Mom’s quite the cook. In our family and among her friends, I’m pretty sure everyone would agree that she’s the go-to person for good cooking.
She’s known for her apple pie like Minnie’s known for her chocolate one (not the Terrible Awful, of course). When it’s someone’s birthday, they ask her for this pie instead of a cake.
I was going through some of the pictures on my phone and found that I’d taken a picture of it once upon a time so I thought (since I totally failed everyone by NOT taking pictures of the three recipes I was going to share with you from our Easter dinner this Sunday), I would share this with you!
Mama’s Apple Cider Pie
2 pie pastries
1 cup apple cider, plus more
3/4 cup sugar
6-7 cups peeled, thick-sliced tart apples*
2 tablespoons corn starch
2 tablespoons water
3/4 teaspoon cinnamon
1 tablespoon butter
1 egg white, beaten
Combine apple cider and sugar in a large saucepan and bring to a boil. Reduce heat to medium-high, add apples and cook uncovered until apples are tender (about 8 minutes), stirring throughout cooking process.

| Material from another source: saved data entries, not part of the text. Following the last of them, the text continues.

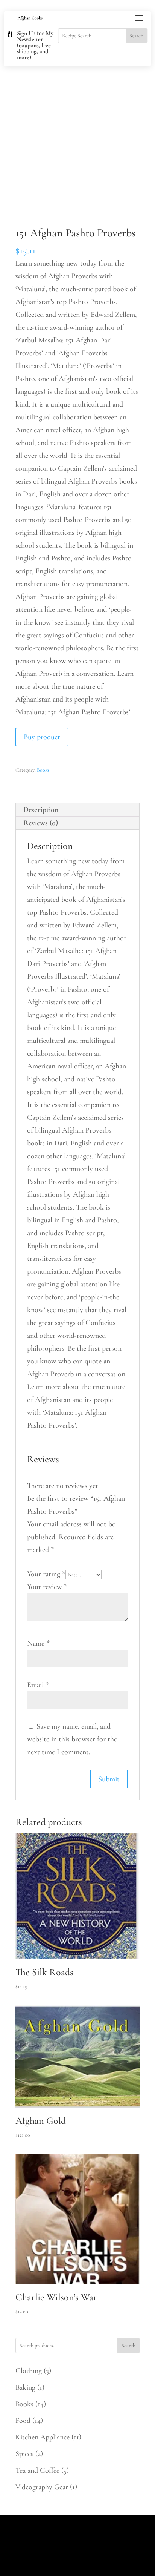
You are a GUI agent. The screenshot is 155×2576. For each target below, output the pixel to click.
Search (128, 2345)
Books (43, 770)
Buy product (42, 736)
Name (38, 1643)
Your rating (46, 1573)
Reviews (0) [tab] (40, 822)
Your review (47, 1586)
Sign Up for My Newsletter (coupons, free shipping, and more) (35, 45)
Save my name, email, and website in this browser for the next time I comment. (72, 1739)
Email (38, 1684)
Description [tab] (41, 809)
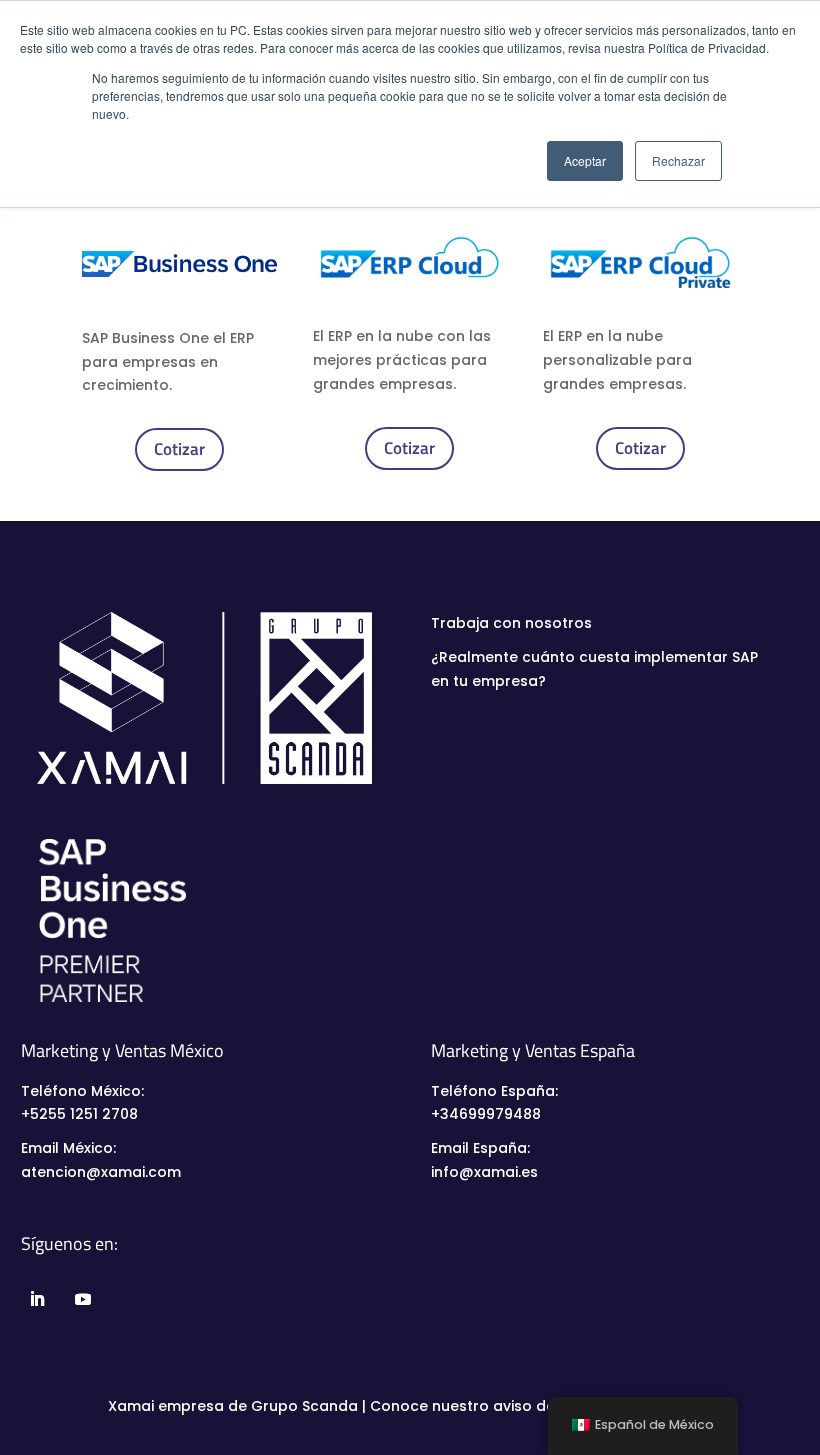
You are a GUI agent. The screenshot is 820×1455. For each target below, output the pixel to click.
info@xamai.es (484, 1172)
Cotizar (179, 449)
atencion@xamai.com (101, 1172)
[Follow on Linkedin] (35, 1299)
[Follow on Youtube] (81, 1299)
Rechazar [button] (678, 160)
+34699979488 (486, 1114)
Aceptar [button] (585, 160)
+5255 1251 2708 (79, 1114)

Drain syrup from apples into a 2-cup measuring pitcher. Add enough apple cider to syrup to measure 1 1/3 cups liquid. Return syrup and apples to saucepan.
In a small bowl combine corn starch and water and stir well. Add cornstarch mixture and cinnamon to apples and cook over medium-high heat until thickened, stirring constantly. Stir in butter.
Spoon mixture into a pastry lined deep dish pie plate. Cover with top crust and seal edges. Cut 4-6 small slices into top crust to vent. Or get snazzy like Mama and cut out decorative shapes.
Brush crust with egg whites and bake at 375 degrees for 45-50 minutes or until crust is golden brown.